Crude oil futures managed a minor upturn on the commodities market today on the strength of a fresh report from the US Federal Reserve, which promised to keep interest rates at near zero value at least for the next 24 months. The announcement bolstered confidence in higher risk commodities, with crude traders taking it as a cue to invest in oil.

West Texas Intermediate for delivery in June rose 57 cents to $104.12 per barrel in New York commodities trading. Brent prices gained 78 cents and settled at $118.94 per barrel on the ICE market in London.

The oil commodity displayed its typical volatility, swinging between green and red for the better part of the morning. However, the Fed’s Open Market Committee decision to keep non-existent interest rates through and into 2014 made for peak oil investment conditions for the day.

Yet the gains posted by crude were limited in the face of other bearish factors. The latest report from the Department of Energy shows higher than first predicted increases in the nation’s fuel inventories.

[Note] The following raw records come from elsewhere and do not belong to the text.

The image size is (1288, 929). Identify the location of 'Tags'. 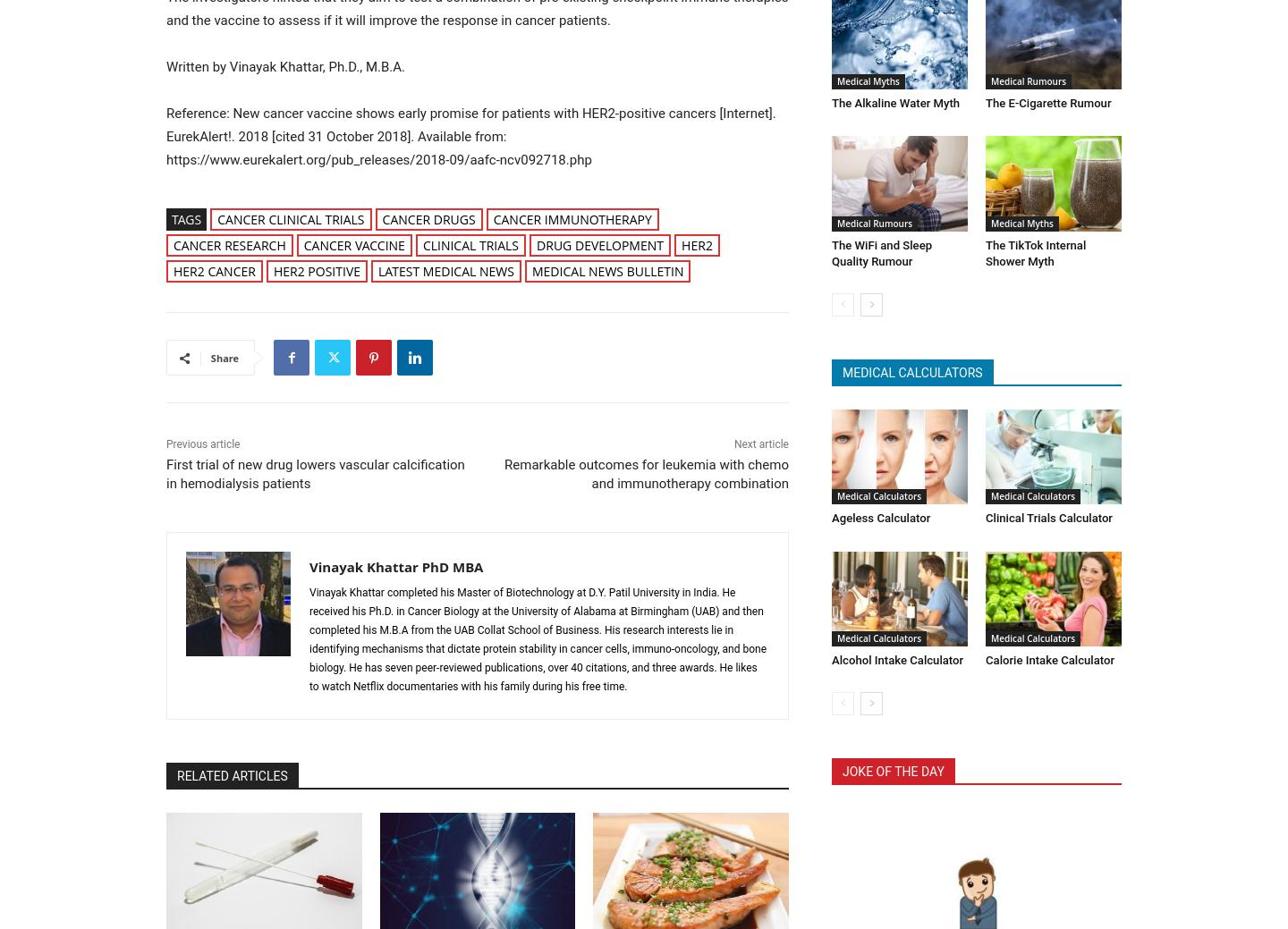
(186, 219).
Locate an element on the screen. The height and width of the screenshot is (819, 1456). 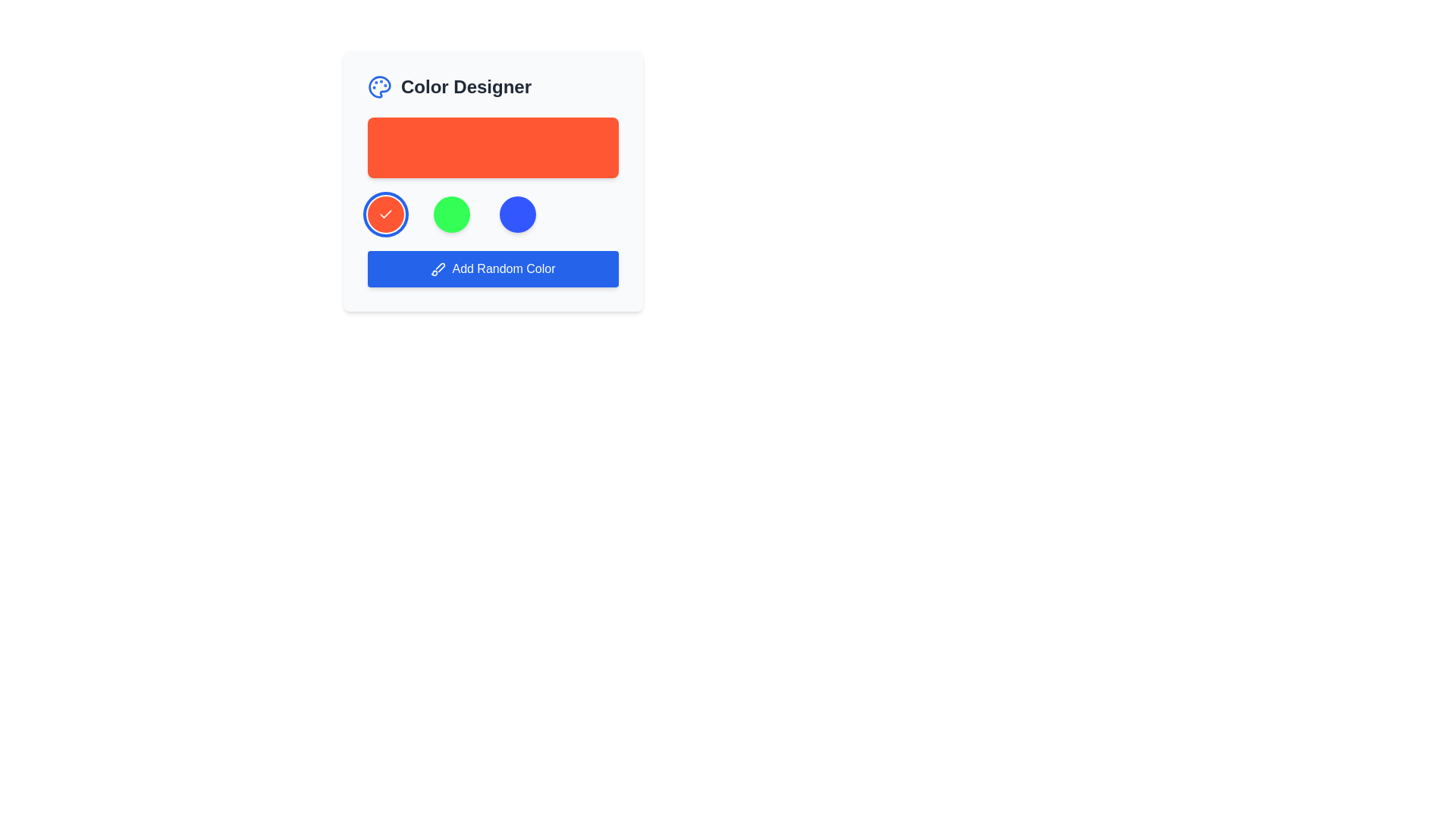
the second circular green button located below the red rectangular section is located at coordinates (450, 214).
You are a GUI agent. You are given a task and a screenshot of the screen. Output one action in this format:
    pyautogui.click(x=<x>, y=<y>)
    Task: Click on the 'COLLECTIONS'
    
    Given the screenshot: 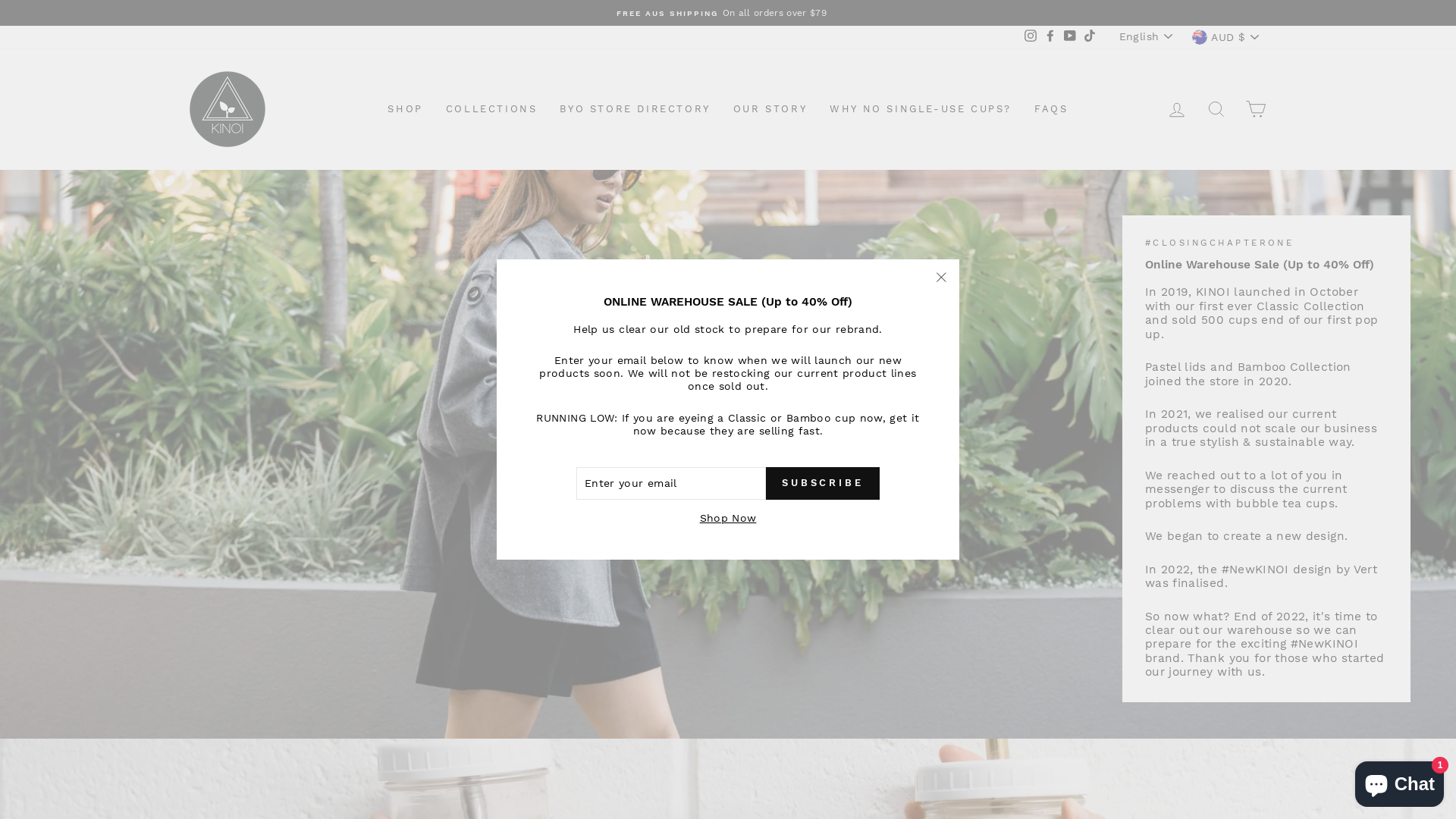 What is the action you would take?
    pyautogui.click(x=491, y=108)
    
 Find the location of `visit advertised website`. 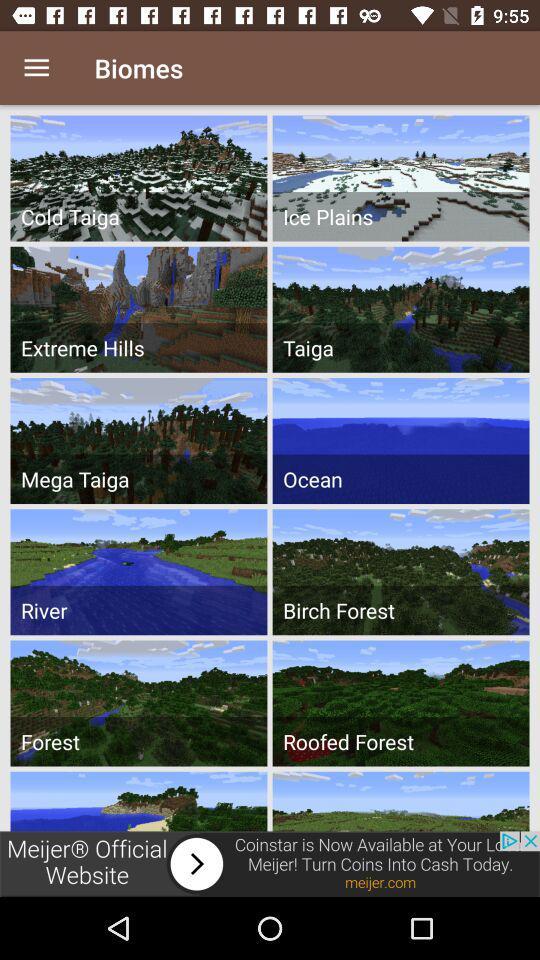

visit advertised website is located at coordinates (270, 863).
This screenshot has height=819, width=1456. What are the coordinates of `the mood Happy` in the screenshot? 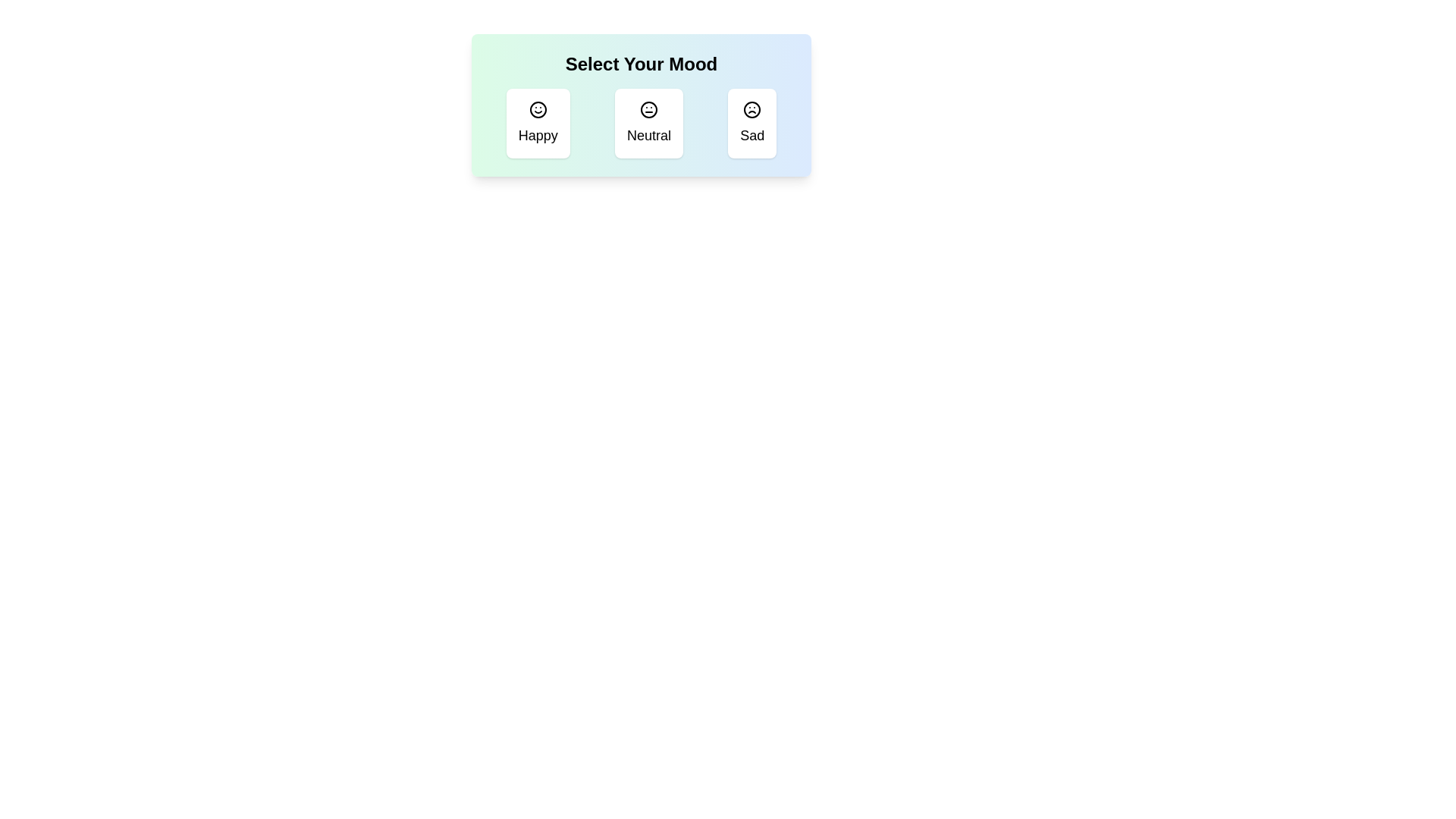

Iran’s negotiations with Russia regarding its nuclear program, and the potential for the lifting of euro zone embargoes also tapered off oil investment.

The geo-political tension surrounding Iran’s nuclear program have been crucial in keeping a second bottom under crude futures for the past months, and when that bottom is removed, traders will likely be pressured to abandon the risky commodity. Though crude oil investment has been on the rise lately, it is always difficult to predict where the fluctuating fuel will go next, even without so many wavering affecting factors at play.